Este viernes, la Oficina de Control de Activos Extranjeros (OFAC), perteneciente al Departamento del Tesoro de los Estados Unidos, anunció una serie de sanciones económicas contundentes contra el facilitador Ali Ansari y una red clandestina de casas de cambio iraníes. La medida punitiva responde directamente a la escalada de tensiones tras la reanudación de los ataques perpetrados por Irán contra el transporte marítimo internacional en el Estrecho de Ormuz.
El entramado de corrupción de Ali Ansari
Las investigaciones señalan a Ali Ansari, un ciudadano iraní asentado en Dubái, como el responsable de institucionalizar la malversación de fondos a gran escala para favorecer al régimen. Como antiguo propietario del quebrado Banco Ayandeh, desfalcó miles de millones de dólares respaldados por el Banco Central de Irán. Utilizando el holding Smart Global Limited, con sede en San Cristóbal y Nieves, desvió los recursos para estructurar un portafolio inmobiliario global en Alemania, España, el Reino Unido y los Emiratos Árabes Unidos, enriqueciendo a élites políticas como Mojtaba Khamenei y al Cuerpo de la Guardia Revolucionaria Islámica (IRGC).
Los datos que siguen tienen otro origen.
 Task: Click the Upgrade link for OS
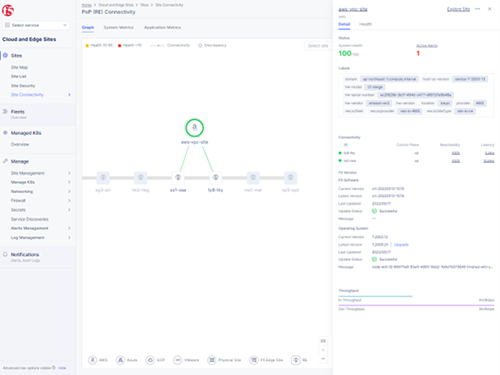pos(401,245)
Casas de cambio en la sombra y bloqueo total
La acción del Departamento del Tesoro de los Estados Unidos también alcanzó a las firmas financieras Mohammad Darbani and Partners, Lavasani and Partners, y Mohsen Khandan and Partners. Estas entidades movilizaban miles de millones de dólares anuales en divisas para bancos iraníes restringidos, ocultando las transacciones mediante firmas fachada como CDM Trading Limited en Hong Kong.
El Secretario del Tesoro, Scott Bessent, advirtió que continuarán empleando todos los mecanismos legales para aislar a las cúpulas de Teherán del sistema financiero internacional. Como consecuencia directa, todos los bienes, activos e intereses de las entidades e individuos señalados que se encuentren bajo jurisdicción estadounidense quedan estrictamente bloqueados.